Stuart Rushmere

Personal information
- Born: 9 September 2000 (age 25)

Sport
- Sport: Field hockey
- Position: Midfielder

Senior career
- Years: Team / Caps / Goals
- 2017–2019: Team Bath Buccaneers / - / -
- 2020–2022: Loughborough Students / - / -
- 2022–2026: Surbiton / - / -

National team
- Years: Team / Caps / Goals
- 2018–2019: England & GB U21 / 17 / (0)
- 2022-present: England & GB / 2 / (0)

Medal record
Men's field hockey
Representing England
EuroHockey Championship
| Silver medal – second place | 2023 Mönchengladbach |  |
Commonwealth Games
| Bronze medal – third place | 2022 Birmingham | Team |
EuroHockey Junior Championship
| Silver medal – second place | 2019 Valencia |  |

= Stuart Rushmere =

English field hockey player

Stuart Rushmere (born 9 September 2000) is an English field hockey player who plays as a midfielder for Surbiton Hockey Club and the England and Great Britain national teams.

== Biography ==
Rushmere attended Millfield School and began his hockey career with Team Bath Buccaneers.

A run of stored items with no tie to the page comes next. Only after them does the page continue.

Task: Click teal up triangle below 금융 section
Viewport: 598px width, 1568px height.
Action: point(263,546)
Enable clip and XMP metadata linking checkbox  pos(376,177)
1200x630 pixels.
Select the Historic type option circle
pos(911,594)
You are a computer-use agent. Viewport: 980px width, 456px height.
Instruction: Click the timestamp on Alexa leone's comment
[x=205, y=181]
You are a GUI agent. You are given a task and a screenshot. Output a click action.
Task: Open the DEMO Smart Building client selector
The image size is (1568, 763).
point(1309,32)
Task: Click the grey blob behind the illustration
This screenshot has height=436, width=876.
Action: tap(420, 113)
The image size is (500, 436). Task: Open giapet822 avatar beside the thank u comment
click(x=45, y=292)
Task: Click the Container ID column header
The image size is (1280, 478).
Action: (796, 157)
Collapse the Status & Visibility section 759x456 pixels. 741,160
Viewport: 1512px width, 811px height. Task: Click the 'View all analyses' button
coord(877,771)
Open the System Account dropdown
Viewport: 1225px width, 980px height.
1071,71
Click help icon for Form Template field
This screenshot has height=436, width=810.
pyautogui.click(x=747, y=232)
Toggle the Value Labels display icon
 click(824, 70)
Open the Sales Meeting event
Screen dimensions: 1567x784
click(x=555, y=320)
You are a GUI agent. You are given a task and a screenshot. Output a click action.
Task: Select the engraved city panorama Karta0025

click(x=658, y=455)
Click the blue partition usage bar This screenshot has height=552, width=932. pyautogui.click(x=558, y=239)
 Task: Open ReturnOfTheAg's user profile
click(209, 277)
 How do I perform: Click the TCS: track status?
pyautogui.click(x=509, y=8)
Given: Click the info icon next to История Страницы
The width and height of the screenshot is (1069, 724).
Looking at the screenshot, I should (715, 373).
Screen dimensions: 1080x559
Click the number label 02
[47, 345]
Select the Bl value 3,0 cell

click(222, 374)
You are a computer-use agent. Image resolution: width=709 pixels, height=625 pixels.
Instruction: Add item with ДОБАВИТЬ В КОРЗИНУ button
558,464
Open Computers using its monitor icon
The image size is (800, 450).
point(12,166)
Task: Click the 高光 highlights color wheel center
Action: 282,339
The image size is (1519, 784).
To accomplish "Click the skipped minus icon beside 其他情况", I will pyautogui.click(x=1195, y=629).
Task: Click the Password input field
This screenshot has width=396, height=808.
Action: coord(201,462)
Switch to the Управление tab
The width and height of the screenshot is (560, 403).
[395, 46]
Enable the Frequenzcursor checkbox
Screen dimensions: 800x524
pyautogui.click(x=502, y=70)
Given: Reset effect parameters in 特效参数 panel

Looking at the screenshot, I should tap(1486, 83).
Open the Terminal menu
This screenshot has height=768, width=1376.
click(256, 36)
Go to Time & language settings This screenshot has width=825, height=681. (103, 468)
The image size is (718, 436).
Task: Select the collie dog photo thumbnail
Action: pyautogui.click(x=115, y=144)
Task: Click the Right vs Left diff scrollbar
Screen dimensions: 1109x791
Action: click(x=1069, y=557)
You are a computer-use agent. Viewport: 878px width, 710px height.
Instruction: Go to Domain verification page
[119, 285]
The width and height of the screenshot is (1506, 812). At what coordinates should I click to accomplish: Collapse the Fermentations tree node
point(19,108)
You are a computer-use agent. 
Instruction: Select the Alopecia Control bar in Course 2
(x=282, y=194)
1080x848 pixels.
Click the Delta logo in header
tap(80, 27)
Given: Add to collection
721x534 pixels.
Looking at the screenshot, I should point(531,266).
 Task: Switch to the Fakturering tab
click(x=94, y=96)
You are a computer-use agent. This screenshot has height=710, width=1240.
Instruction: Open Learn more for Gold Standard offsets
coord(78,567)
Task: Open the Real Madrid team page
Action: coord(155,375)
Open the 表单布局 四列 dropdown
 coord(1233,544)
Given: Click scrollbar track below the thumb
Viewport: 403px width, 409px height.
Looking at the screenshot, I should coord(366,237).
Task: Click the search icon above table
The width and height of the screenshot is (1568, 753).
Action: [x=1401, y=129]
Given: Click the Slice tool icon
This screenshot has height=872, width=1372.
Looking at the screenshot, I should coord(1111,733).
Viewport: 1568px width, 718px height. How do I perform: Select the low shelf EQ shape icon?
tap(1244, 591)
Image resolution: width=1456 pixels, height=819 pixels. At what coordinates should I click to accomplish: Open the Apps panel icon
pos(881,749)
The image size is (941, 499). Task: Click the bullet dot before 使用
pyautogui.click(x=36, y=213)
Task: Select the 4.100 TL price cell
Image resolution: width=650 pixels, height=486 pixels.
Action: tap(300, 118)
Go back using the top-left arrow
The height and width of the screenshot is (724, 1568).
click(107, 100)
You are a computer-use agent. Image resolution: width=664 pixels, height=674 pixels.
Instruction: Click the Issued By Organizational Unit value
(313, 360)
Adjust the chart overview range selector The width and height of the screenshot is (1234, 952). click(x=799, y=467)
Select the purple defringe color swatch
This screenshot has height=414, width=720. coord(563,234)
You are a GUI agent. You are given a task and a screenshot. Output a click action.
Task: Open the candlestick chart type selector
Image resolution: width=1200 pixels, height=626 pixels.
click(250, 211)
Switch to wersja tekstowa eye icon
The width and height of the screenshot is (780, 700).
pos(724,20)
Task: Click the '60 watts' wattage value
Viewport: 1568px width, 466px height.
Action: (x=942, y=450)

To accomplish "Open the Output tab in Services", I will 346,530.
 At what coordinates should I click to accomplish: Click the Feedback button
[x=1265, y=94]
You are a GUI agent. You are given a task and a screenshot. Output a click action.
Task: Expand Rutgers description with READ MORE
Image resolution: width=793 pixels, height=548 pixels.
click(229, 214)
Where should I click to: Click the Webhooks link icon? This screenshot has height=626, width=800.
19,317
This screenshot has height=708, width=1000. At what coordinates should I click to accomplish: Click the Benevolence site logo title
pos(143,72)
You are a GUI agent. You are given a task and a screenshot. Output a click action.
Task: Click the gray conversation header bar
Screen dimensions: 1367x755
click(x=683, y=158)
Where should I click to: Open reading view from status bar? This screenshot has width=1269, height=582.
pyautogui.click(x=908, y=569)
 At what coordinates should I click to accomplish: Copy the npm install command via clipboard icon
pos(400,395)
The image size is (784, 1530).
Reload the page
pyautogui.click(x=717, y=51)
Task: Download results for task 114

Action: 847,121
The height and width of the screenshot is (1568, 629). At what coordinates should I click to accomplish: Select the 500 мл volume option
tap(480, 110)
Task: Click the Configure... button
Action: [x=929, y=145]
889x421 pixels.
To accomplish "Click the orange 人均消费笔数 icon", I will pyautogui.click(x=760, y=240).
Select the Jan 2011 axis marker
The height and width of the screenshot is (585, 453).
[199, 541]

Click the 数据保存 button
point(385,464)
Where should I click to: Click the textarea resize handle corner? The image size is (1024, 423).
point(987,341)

Rushmere played in the Men's England Hockey League Division 1 North for Loughborough Students and made his senior England debut against Spain on 4 February 2022. Shortly afterwards on 1 June 2022, Rushmere signed for Surbiton Hockey Club. He won a bronze medal with England in the Men's tournament at the 2022 Commonwealth Games in Birmingham.

Rushmere was part of the Surbiton team that won the league title during the 2024–25 Men's England Hockey League season.